# The way I see it



## Tag (Jun 11, 2014)

My nieces are very competitive, and always try to be the best they can. I explain to them no matter what they do in life do the best you can and be proud of their efforts. When someone tells me they lost a game or didn’t get the grade they thought they deserved, I ask them if they did the best they could to prepare for whatever it may be they are trying to accomplish. I explain to them not to focus on what the other person did, but to focus on what they could do better to prepare themselves.


----------



## devils son in law (Sep 2, 2014)

Amen! I also found out the best coaches I had and my children had focused on the kids and the skills involved, winning the game was not everything.


----------



## ghost0311/8541 (Jan 6, 2013)

Sound advice I always ask the kids I coach does it take any special skill to hustle they all say no and I agree and say it only takes want to so when your not showing any hustle it's because you don't want too.


----------



## MakoPat (Mar 12, 2018)

Yes!


----------



## Island made (Aug 14, 2019)

Very well said Tag, that’s how my parents raised us kids and I’m very thankful for it


----------



## meriole (Nov 13, 2019)

Great advice!


----------



## raventree78 (Apr 20, 2016)

Tag said:


> My nieces are very competitive, and always try to be the best they can.
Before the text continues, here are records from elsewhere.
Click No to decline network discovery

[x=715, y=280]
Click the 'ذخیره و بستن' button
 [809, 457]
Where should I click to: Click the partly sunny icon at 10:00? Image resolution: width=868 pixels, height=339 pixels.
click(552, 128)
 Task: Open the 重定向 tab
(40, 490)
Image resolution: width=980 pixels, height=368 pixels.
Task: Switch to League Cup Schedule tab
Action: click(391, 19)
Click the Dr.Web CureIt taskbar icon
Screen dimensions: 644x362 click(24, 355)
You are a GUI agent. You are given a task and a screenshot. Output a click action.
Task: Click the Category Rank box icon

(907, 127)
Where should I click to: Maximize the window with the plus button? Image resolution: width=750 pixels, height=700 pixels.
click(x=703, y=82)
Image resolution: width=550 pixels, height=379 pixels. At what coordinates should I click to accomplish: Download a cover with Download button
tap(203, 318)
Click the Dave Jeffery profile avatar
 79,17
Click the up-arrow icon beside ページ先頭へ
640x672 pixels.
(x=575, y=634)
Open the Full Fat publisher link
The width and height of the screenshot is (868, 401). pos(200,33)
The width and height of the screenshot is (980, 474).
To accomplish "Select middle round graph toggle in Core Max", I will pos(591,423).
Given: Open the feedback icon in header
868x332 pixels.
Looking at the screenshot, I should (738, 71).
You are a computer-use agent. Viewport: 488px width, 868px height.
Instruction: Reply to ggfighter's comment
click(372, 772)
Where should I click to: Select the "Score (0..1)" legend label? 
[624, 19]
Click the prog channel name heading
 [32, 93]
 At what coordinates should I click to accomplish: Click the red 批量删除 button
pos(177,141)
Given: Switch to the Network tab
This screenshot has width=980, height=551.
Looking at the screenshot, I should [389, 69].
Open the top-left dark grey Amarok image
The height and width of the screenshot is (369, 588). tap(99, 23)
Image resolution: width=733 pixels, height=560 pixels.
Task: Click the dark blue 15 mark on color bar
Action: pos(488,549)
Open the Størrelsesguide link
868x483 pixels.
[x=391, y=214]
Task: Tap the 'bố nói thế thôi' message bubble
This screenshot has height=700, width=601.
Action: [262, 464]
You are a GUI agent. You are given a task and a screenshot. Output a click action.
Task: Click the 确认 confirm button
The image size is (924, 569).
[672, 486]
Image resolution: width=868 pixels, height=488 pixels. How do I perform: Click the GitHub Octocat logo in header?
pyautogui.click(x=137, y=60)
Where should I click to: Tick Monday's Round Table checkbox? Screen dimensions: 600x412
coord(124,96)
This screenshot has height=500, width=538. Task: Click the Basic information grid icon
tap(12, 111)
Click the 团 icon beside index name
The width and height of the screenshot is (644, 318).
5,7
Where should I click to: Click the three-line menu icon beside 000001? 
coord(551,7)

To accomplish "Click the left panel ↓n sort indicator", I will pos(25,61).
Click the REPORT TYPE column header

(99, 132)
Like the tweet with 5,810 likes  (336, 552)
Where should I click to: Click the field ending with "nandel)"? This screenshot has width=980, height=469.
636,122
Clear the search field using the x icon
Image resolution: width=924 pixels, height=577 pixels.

I explain to them no matter what they do in life do the best you can and be proud of their efforts. When someone tells me they lost a game or didn't get the grade they thought they deserved, I ask them if they did the best they could to prepare for whatever it may be they are trying to accomplish. I explain to them not to focus on what the other person did, but to focus on what they could do better to prepare themselves.





ghost0311/8541 said:


> Sound advice I always ask the kids I coach does it take any special skill to hustle they all say no and I agree and say it only takes want to so when your not showing any hustle it's because you don't want too.


These ideas are great for kids and adults alike. People sometimes don't realize that giving it your best and having fun can be more rewarding than the easy win.


----------